German Newspaper 'Snippet' Law Passes: Watered Down, But Still Stupid
from the how-small-is-smallest? dept
For a year now, Techdirt has been following the sorry saga of Germany’s attempt to make search engines and others pay for licenses to show even small excerpts from online newspapers. The main motivation seems to be to take money from Google for being successful, and to give it to the German publishers that are struggling.

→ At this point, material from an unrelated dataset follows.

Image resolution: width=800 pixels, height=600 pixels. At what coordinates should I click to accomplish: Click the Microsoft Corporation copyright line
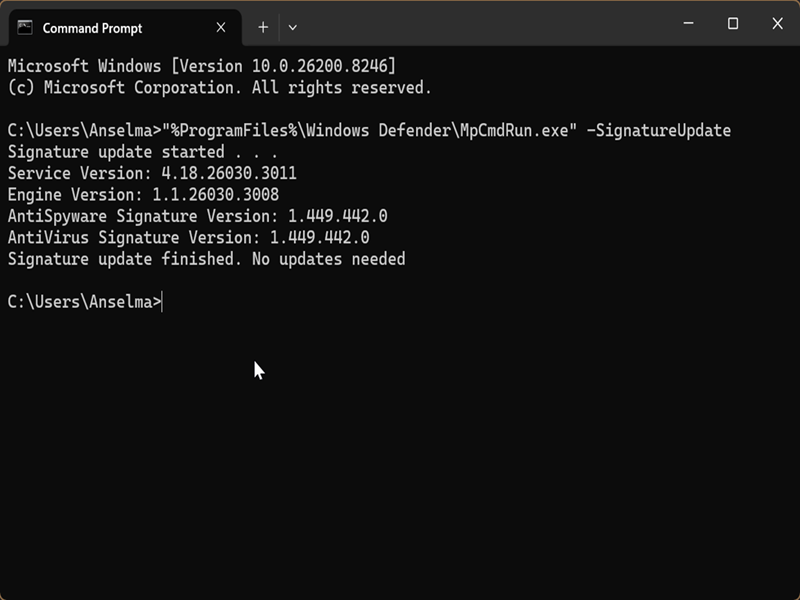point(219,88)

Even though the idea that newspapers were suffering because of the short excerpts shown as part of search results is absurd, and existing copyright law already forbids unauthorized use of longer extracts, publishers had enough friends in the German parliament to get the “snippets” law pushed through today. However, along the way, a small amendment was made to the text that makes it slightly less damaging. According to the new wording (pdf – German original), quotations will have to be licensed unless they are:
single words or the smallest excerpts
Unhelpfully, no definition for “smallest excerpts” is given, which means there is still considerable uncertainty over just how many words can be quoted without paying a licensing fee. That’s bound to have a chilling effect on the use of snippets, as publications err on the side of caution before court cases begin to establish what is and isn’t acceptable. Another issue is whether quotations in blogs or on social networks will be exempt: according to the German magazine Der Spiegel they will (“probably”, in the case of Facebook). But again, we won’t know for sure until cases come to court.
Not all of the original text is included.